Insulin modulates many physiological processes in vascular smooth muscle cells (VSMC) such as contractility, proliferation, and ion homeostasis. However, hormonal modulation of glucose transport has not been explored in pure populations of these cells. This study demonstrates that insulin and insulin-like growth factor-1 (IGF-1) increase glucose transport in a7r5 clonal and freshly prepared Sprague-Dawley aortic (SDa) VSMC. In a7r5 cells, physiologic (10(-12) to 10(-9) mol/L) insulin concentrations increase transport by 8% to 15%, whereas supraphysiologic concentrations (10(-9) to 10(-6) mol/L) increase transport by up to 60% (P < .05 v no increase over all concentrations tested). In SDa cells, insulin was more potent, displaying maximum transport stimulation of 70% at 10(-8) mol/L (P < .05 v a7r5 cells). Insulin regulation of glucose transport occurs by a protein synthesis-independent pathway as 10 mu mol/L cycloheximide was without effect. Insulin produces these effects within 20 min of treatment, and cytochalasin B (10 mu mol/L) inhibits both basal and insulin-stimulated glucose transport by 93% and 96%, respectively.
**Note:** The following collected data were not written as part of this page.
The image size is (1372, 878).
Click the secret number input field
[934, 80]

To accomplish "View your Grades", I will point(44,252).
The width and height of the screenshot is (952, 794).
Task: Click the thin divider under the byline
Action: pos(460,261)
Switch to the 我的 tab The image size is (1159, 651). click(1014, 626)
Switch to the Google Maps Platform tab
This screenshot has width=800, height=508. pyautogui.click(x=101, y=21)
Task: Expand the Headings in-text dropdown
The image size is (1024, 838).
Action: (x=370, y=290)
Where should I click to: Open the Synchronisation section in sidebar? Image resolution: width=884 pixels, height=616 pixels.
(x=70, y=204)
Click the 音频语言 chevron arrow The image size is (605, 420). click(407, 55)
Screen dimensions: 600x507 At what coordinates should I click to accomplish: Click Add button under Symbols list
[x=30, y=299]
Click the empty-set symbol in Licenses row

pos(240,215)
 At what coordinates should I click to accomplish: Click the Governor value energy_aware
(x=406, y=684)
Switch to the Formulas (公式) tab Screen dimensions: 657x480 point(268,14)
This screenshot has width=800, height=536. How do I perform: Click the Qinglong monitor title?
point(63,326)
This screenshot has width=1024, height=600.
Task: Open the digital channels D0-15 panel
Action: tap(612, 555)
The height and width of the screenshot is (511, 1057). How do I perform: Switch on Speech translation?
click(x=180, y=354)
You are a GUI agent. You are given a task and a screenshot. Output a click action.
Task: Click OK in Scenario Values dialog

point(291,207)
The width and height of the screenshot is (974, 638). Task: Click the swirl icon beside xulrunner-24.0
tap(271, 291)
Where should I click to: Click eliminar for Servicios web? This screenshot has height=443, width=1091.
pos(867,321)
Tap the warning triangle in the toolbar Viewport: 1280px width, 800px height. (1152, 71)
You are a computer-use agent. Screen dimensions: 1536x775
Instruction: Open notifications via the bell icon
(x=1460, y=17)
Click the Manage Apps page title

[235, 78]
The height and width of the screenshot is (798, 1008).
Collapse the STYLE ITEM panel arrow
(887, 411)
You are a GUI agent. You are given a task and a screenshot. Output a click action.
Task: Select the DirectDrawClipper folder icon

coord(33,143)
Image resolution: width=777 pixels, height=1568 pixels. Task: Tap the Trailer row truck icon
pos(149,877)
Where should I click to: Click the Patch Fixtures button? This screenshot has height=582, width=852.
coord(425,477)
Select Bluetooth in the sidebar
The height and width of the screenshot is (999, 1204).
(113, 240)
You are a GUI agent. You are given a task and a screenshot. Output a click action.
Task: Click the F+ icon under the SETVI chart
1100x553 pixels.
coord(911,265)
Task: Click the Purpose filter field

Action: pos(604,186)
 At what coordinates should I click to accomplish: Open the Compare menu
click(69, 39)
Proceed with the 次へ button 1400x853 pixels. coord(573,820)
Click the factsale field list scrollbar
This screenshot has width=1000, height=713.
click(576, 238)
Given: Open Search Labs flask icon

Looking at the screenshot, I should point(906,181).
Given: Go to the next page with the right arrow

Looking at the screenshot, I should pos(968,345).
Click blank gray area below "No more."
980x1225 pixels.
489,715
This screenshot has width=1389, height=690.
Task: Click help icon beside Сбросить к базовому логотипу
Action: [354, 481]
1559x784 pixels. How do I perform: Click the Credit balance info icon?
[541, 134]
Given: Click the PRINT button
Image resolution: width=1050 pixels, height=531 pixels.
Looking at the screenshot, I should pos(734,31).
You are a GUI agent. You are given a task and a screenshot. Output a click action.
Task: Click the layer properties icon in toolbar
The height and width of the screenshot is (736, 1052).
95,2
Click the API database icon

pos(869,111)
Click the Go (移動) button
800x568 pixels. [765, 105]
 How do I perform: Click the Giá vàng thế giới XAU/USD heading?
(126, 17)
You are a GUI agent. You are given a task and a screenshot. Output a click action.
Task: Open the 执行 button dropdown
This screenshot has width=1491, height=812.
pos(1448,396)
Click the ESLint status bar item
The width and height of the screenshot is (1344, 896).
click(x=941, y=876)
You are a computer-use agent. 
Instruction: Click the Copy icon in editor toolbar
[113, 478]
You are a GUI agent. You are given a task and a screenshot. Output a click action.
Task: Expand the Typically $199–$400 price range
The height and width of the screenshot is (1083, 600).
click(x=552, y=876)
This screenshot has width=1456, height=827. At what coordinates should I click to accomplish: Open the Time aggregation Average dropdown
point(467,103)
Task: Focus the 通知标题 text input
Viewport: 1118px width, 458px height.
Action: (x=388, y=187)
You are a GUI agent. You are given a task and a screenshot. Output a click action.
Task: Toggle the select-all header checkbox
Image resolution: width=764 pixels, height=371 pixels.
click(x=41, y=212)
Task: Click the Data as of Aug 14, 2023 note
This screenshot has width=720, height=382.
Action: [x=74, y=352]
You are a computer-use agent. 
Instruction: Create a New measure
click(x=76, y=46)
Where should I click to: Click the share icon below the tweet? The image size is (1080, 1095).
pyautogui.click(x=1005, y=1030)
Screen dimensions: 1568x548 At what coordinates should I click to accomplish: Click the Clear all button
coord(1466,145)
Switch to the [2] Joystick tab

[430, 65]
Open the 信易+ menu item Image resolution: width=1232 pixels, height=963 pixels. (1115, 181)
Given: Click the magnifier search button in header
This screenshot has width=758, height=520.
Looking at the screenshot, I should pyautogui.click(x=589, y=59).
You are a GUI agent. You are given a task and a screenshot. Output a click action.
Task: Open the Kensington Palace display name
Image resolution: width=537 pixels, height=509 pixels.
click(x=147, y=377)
Stimulation of insulin receptors alone, with 2.5 pg/mL insulin receptor-specific antibody, stimulates glucose transport by 20%, suggesting transport can be stimulated by an IGF-1 receptor independent mechanism. However, IGF-1 is a more potent stimulator of transport in both cell lines studied, with maximal stimulation (10(-8) mol/L IGF-1) of 60% and 80% in a7r5 and SDa cells, respectively (P < .05 v 10(-8) mol/L insulin in both cell lines). Insulin stimulation of glucose transport is specific for [D+]-glucose; [L-]-glucose does not compete for transport. Our preliminary antibody staining experiments in a7r5 cells, as well as previously reported data on A-10 VSMC, indicate that these (identical) cell lines possess the insulin-sensitive GLUT-4 transporter. Hormonal control of glucose transport (including a possible autocrine effect of IGF-1) may help explain abnormalities in VSMC proliferation, contractility, and ion homeostasis as seen in diabetic hypertension and atherosclerosis.